Data shown:
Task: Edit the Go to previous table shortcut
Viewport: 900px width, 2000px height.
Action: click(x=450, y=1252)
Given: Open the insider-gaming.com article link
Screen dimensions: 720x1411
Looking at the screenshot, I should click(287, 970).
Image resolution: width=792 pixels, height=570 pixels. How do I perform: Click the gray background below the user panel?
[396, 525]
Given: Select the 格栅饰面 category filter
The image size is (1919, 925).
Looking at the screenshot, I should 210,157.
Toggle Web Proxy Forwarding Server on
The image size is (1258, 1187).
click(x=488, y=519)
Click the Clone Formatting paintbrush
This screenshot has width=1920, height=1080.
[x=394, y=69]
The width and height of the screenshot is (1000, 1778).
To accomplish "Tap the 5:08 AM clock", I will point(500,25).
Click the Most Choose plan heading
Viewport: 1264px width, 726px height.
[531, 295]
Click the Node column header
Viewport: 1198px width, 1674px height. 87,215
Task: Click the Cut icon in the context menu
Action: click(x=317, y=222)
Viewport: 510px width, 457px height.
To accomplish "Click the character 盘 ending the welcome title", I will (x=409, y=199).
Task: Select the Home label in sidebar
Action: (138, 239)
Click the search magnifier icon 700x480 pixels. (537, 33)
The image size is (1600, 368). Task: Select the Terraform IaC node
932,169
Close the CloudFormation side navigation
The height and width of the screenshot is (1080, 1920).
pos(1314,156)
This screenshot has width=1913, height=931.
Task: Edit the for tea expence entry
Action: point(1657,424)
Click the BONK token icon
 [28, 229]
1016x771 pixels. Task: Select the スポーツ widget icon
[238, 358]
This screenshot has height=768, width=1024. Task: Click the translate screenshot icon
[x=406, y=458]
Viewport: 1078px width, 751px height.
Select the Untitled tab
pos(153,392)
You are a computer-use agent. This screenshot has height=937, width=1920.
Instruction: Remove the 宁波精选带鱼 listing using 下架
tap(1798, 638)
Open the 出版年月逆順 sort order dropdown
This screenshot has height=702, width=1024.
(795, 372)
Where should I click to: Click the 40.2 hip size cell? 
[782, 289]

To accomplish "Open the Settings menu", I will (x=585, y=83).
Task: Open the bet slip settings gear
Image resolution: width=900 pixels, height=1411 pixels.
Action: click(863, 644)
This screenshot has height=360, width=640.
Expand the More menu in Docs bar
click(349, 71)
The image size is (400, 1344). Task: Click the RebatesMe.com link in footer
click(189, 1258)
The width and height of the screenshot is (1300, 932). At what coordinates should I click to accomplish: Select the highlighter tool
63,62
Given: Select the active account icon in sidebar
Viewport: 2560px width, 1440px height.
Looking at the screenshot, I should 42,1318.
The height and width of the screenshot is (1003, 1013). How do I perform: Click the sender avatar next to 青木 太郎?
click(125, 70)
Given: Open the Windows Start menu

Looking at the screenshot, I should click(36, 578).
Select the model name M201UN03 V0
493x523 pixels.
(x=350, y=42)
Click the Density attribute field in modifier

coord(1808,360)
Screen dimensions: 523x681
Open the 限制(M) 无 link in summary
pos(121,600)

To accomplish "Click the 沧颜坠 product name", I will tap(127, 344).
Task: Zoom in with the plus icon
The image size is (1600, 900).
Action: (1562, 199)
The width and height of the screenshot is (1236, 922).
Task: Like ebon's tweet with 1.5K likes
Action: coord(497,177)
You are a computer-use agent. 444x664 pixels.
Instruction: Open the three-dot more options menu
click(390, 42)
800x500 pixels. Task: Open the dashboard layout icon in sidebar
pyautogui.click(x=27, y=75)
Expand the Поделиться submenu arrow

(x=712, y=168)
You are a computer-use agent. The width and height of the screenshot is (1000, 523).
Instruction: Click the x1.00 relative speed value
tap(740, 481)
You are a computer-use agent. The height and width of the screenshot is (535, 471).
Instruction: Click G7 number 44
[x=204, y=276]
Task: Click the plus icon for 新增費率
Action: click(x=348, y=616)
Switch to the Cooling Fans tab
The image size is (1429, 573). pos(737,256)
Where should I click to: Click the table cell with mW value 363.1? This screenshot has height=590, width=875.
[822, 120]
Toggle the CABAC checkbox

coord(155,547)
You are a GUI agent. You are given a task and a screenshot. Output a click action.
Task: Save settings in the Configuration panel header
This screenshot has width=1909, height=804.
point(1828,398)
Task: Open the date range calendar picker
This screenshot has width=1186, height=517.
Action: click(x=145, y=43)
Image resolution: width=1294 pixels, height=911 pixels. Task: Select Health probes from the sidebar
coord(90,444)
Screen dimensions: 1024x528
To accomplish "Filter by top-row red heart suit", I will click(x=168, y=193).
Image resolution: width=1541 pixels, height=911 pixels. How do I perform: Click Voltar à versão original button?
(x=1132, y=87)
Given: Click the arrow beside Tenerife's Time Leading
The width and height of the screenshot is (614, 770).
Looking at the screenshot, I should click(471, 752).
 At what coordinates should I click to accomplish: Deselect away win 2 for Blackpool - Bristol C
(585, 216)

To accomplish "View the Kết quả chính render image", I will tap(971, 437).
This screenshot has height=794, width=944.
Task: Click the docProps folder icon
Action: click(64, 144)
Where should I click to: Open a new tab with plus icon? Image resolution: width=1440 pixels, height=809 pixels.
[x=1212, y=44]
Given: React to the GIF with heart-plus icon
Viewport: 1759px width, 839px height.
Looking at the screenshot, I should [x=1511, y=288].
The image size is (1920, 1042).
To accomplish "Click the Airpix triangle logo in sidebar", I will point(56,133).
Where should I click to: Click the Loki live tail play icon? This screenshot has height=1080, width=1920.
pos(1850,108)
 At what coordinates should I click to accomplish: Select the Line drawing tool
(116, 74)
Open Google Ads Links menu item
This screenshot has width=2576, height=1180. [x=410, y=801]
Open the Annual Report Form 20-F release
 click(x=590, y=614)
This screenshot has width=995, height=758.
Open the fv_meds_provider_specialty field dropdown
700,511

Goal: Transcribe each line of the listing above without any changes.

Exercise result:
Task: Edit the Go to previous table shortcut
Viewport: 900px width, 2000px height.
Action: click(x=450, y=1252)
Given: Open the insider-gaming.com article link
Screen dimensions: 720x1411
Looking at the screenshot, I should click(287, 970).
Image resolution: width=792 pixels, height=570 pixels. How do I perform: Click the gray background below the user panel?
[396, 525]
Given: Select the 格栅饰面 category filter
The image size is (1919, 925).
Looking at the screenshot, I should 210,157.
Toggle Web Proxy Forwarding Server on
The image size is (1258, 1187).
click(x=488, y=519)
Click the Clone Formatting paintbrush
This screenshot has width=1920, height=1080.
[x=394, y=69]
The width and height of the screenshot is (1000, 1778).
To accomplish "Tap the 5:08 AM clock", I will point(500,25).
Click the Most Choose plan heading
Viewport: 1264px width, 726px height.
[531, 295]
Click the Node column header
Viewport: 1198px width, 1674px height. 87,215
Task: Click the Cut icon in the context menu
Action: click(x=317, y=222)
Viewport: 510px width, 457px height.
To accomplish "Click the character 盘 ending the welcome title", I will (x=409, y=199).
Task: Select the Home label in sidebar
Action: (138, 239)
Click the search magnifier icon 700x480 pixels. (537, 33)
The image size is (1600, 368). Task: Select the Terraform IaC node
932,169
Close the CloudFormation side navigation
The height and width of the screenshot is (1080, 1920).
pos(1314,156)
This screenshot has width=1913, height=931.
Task: Edit the for tea expence entry
Action: point(1657,424)
Click the BONK token icon
 [28, 229]
1016x771 pixels. Task: Select the スポーツ widget icon
[238, 358]
This screenshot has height=768, width=1024. Task: Click the translate screenshot icon
[x=406, y=458]
Viewport: 1078px width, 751px height.
Select the Untitled tab
pos(153,392)
You are a computer-use agent. This screenshot has height=937, width=1920.
Instruction: Remove the 宁波精选带鱼 listing using 下架
tap(1798, 638)
Open the 出版年月逆順 sort order dropdown
This screenshot has height=702, width=1024.
(795, 372)
Where should I click to: Click the 40.2 hip size cell? 
[782, 289]

To accomplish "Open the Settings menu", I will (x=585, y=83).
Task: Open the bet slip settings gear
Image resolution: width=900 pixels, height=1411 pixels.
Action: click(863, 644)
This screenshot has height=360, width=640.
Expand the More menu in Docs bar
click(349, 71)
The image size is (400, 1344). Task: Click the RebatesMe.com link in footer
click(189, 1258)
The width and height of the screenshot is (1300, 932). At what coordinates should I click to accomplish: Select the highlighter tool
63,62
Given: Select the active account icon in sidebar
Viewport: 2560px width, 1440px height.
Looking at the screenshot, I should 42,1318.
The height and width of the screenshot is (1003, 1013). How do I perform: Click the sender avatar next to 青木 太郎?
click(125, 70)
Given: Open the Windows Start menu

Looking at the screenshot, I should click(36, 578).
Select the model name M201UN03 V0
493x523 pixels.
(x=350, y=42)
Click the Density attribute field in modifier

coord(1808,360)
Screen dimensions: 523x681
Open the 限制(M) 无 link in summary
pos(121,600)

To accomplish "Click the 沧颜坠 product name", I will tap(127, 344).
Task: Zoom in with the plus icon
The image size is (1600, 900).
Action: (1562, 199)
The width and height of the screenshot is (1236, 922).
Task: Like ebon's tweet with 1.5K likes
Action: coord(497,177)
You are a computer-use agent. 444x664 pixels.
Instruction: Open the three-dot more options menu
click(390, 42)
800x500 pixels. Task: Open the dashboard layout icon in sidebar
pyautogui.click(x=27, y=75)
Expand the Поделиться submenu arrow

(x=712, y=168)
You are a computer-use agent. The width and height of the screenshot is (1000, 523).
Instruction: Click the x1.00 relative speed value
tap(740, 481)
You are a computer-use agent. The height and width of the screenshot is (535, 471).
Instruction: Click G7 number 44
[x=204, y=276]
Task: Click the plus icon for 新增費率
Action: click(x=348, y=616)
Switch to the Cooling Fans tab
The image size is (1429, 573). pos(737,256)
Where should I click to: Click the table cell with mW value 363.1? This screenshot has height=590, width=875.
[822, 120]
Toggle the CABAC checkbox

coord(155,547)
You are a GUI agent. You are given a task and a screenshot. Output a click action.
Task: Save settings in the Configuration panel header
This screenshot has width=1909, height=804.
point(1828,398)
Task: Open the date range calendar picker
This screenshot has width=1186, height=517.
Action: click(x=145, y=43)
Image resolution: width=1294 pixels, height=911 pixels. Task: Select Health probes from the sidebar
coord(90,444)
Screen dimensions: 1024x528
To accomplish "Filter by top-row red heart suit", I will click(x=168, y=193).
Image resolution: width=1541 pixels, height=911 pixels. How do I perform: Click Voltar à versão original button?
(x=1132, y=87)
Given: Click the arrow beside Tenerife's Time Leading
The width and height of the screenshot is (614, 770).
Looking at the screenshot, I should click(471, 752).
 At what coordinates should I click to accomplish: Deselect away win 2 for Blackpool - Bristol C
(585, 216)

To accomplish "View the Kết quả chính render image", I will tap(971, 437).
This screenshot has height=794, width=944.
Task: Click the docProps folder icon
Action: click(64, 144)
Where should I click to: Open a new tab with plus icon? Image resolution: width=1440 pixels, height=809 pixels.
[x=1212, y=44]
Given: React to the GIF with heart-plus icon
Viewport: 1759px width, 839px height.
Looking at the screenshot, I should [x=1511, y=288].
The image size is (1920, 1042).
To accomplish "Click the Airpix triangle logo in sidebar", I will point(56,133).
Where should I click to: Click the Loki live tail play icon? This screenshot has height=1080, width=1920.
pos(1850,108)
 At what coordinates should I click to accomplish: Select the Line drawing tool
(116, 74)
Open Google Ads Links menu item
This screenshot has width=2576, height=1180. [x=410, y=801]
Open the Annual Report Form 20-F release
 click(x=590, y=614)
This screenshot has width=995, height=758.
Open the fv_meds_provider_specialty field dropdown
700,511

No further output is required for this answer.